Sunday, January 13, 2008

Lexington

The Republican crack-up

Jan 10th 2008
From The Economist print edition

The Republican Party is in a mess. The answer is surprisingly simple

Illustration by Kevin Kallaugher

BACK in July 2007, John Heilemann, a writer for New York magazine and an alumnus of this newspaper, argued that it was possible to imagine John McCain winning the Republican nomination—but only if you had been fortified by “half a bottle of Maker's Mark, followed by a nitrous-oxide chaser”. Mr McCain is now back. But a bigger question remains. Do you need to partake of Mr Heilemann's chemical cocktail to believe that the Republican nomination is worth having?
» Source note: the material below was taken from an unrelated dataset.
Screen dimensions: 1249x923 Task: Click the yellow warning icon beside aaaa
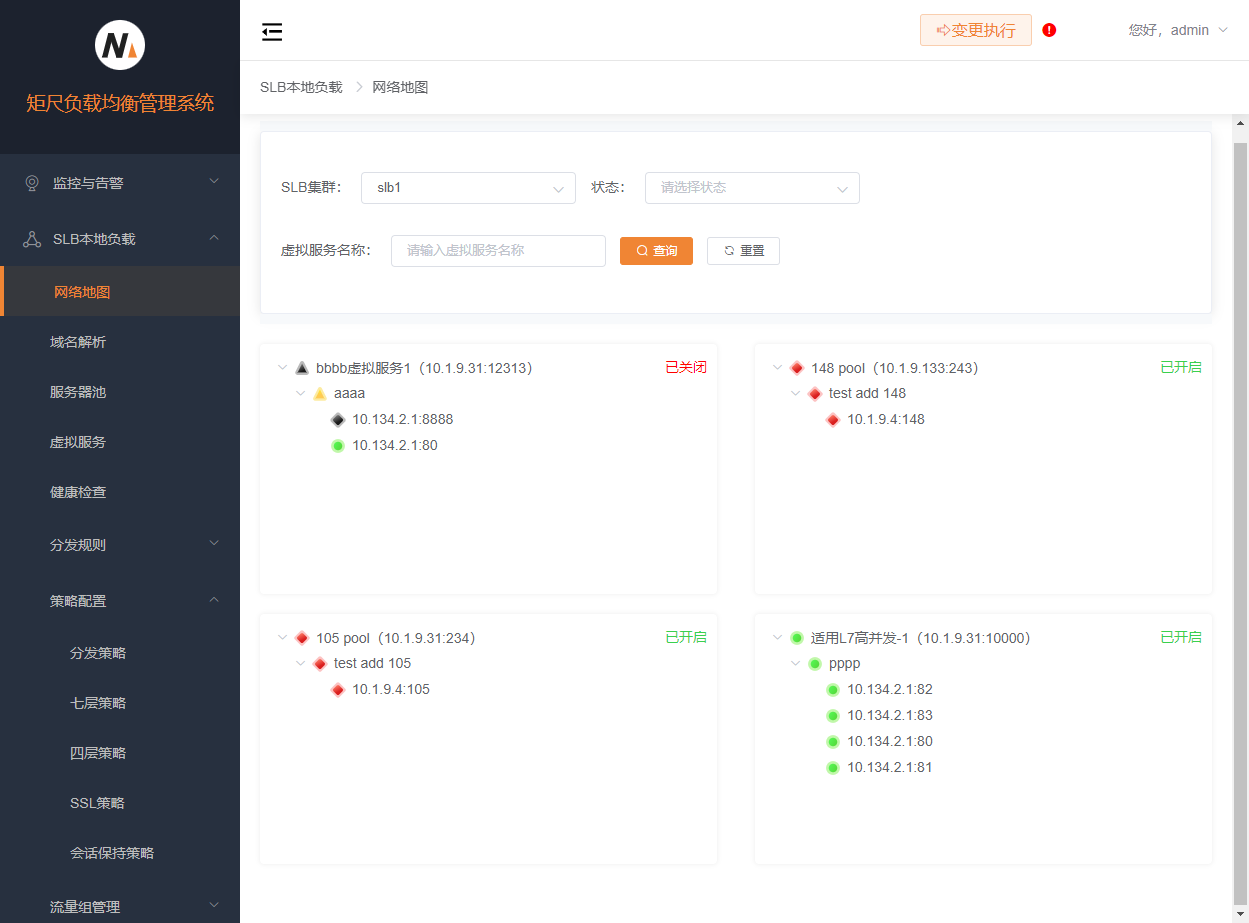[320, 394]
The Republicans look like dead men walking. Almost two-thirds of Americans regard the Iraq war as a mistake. A similar proportion think that the country is on the wrong track. Americans regard the Democrats as more competent than Republicans by a margin of five to three and more ethical by a margin of two to one. They prefer Democratic policies on everything from health care to taxes.

These figures have come to life in Iowa and New Hampshire. Twice as many Democrats turned out to caucus in Iowa as Republicans. The Democrats are fired up with Bush-hatred and ready to take the White House. The Republicans are despondent and defensive. “I'd rather vote for a dead dog than a Democrat”, one New Hampshirite told this columnist. “But the way things are going it might have to be the dead dog.”
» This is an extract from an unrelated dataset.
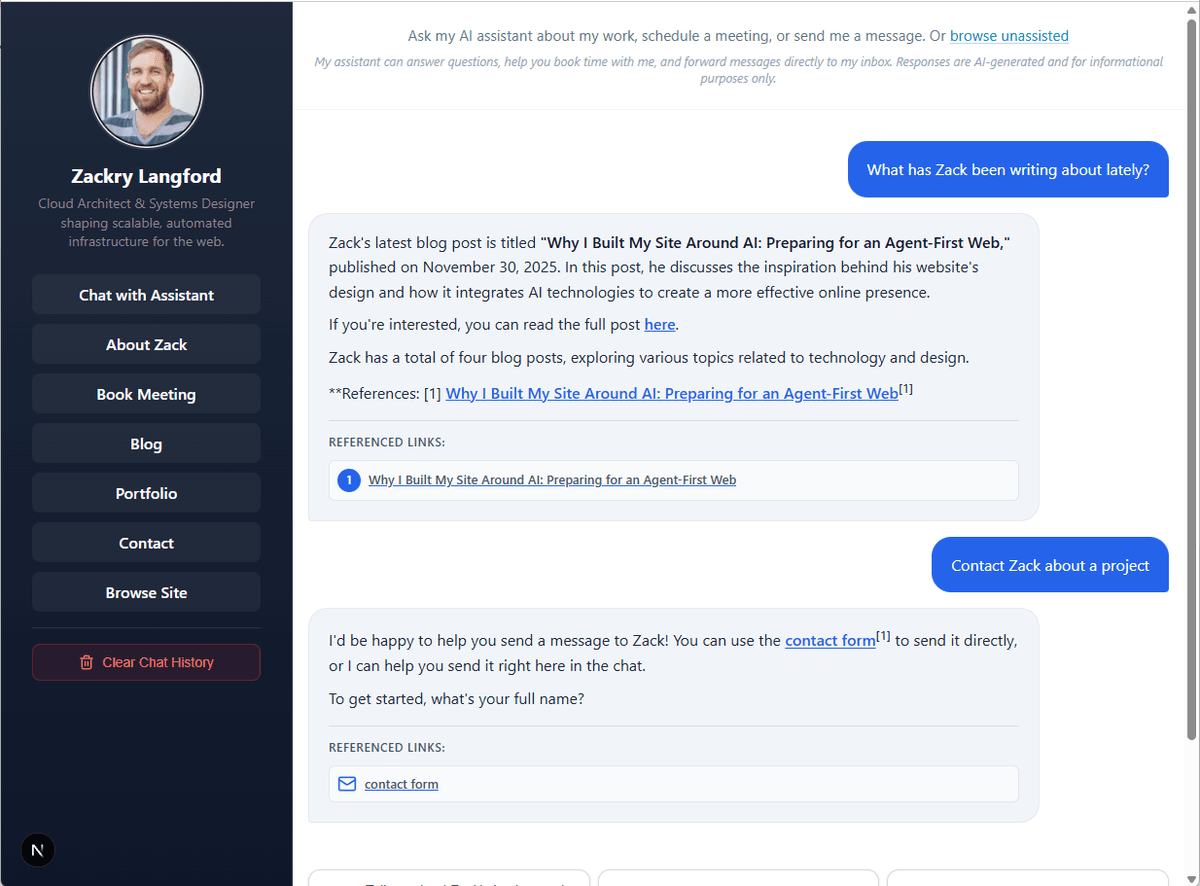Click the Browse Site sidebar button
The image size is (1200, 886).
pos(146,593)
The party has flailed around for a champion without success. Rudy Giuliani led the national polls for months only to implode. Fred Thompson sped to the front for a while only to fall asleep at the wheel. The party is divided into warring factions. Mitt Romney and Mike Huckabee have as much in common as their respective alma maters—Harvard Business School and Ouachita Baptist University. The party is also in danger of going off the deep end. Mr Huckabee denies that man is descended from the apes. Everyone except Mr McCain seems to think that it's a good plan to send 12m illegal immigrants back home.

The party's travails are producing a fierce argument on the right. Are the Republicans' problems just part of the normal political cycle? Or do they portend the end of an era? The pragmatists argue that the problems are just a matter of competence and happenstance. The war in Iraq was badly managed until Bob Gates and General David Petraeus took over. The White House's response to Hurricane Katrina was dismal. The Republican majority in Congress fell victim to the normal foibles of greed and lust. Voters always grow tired of incumbents.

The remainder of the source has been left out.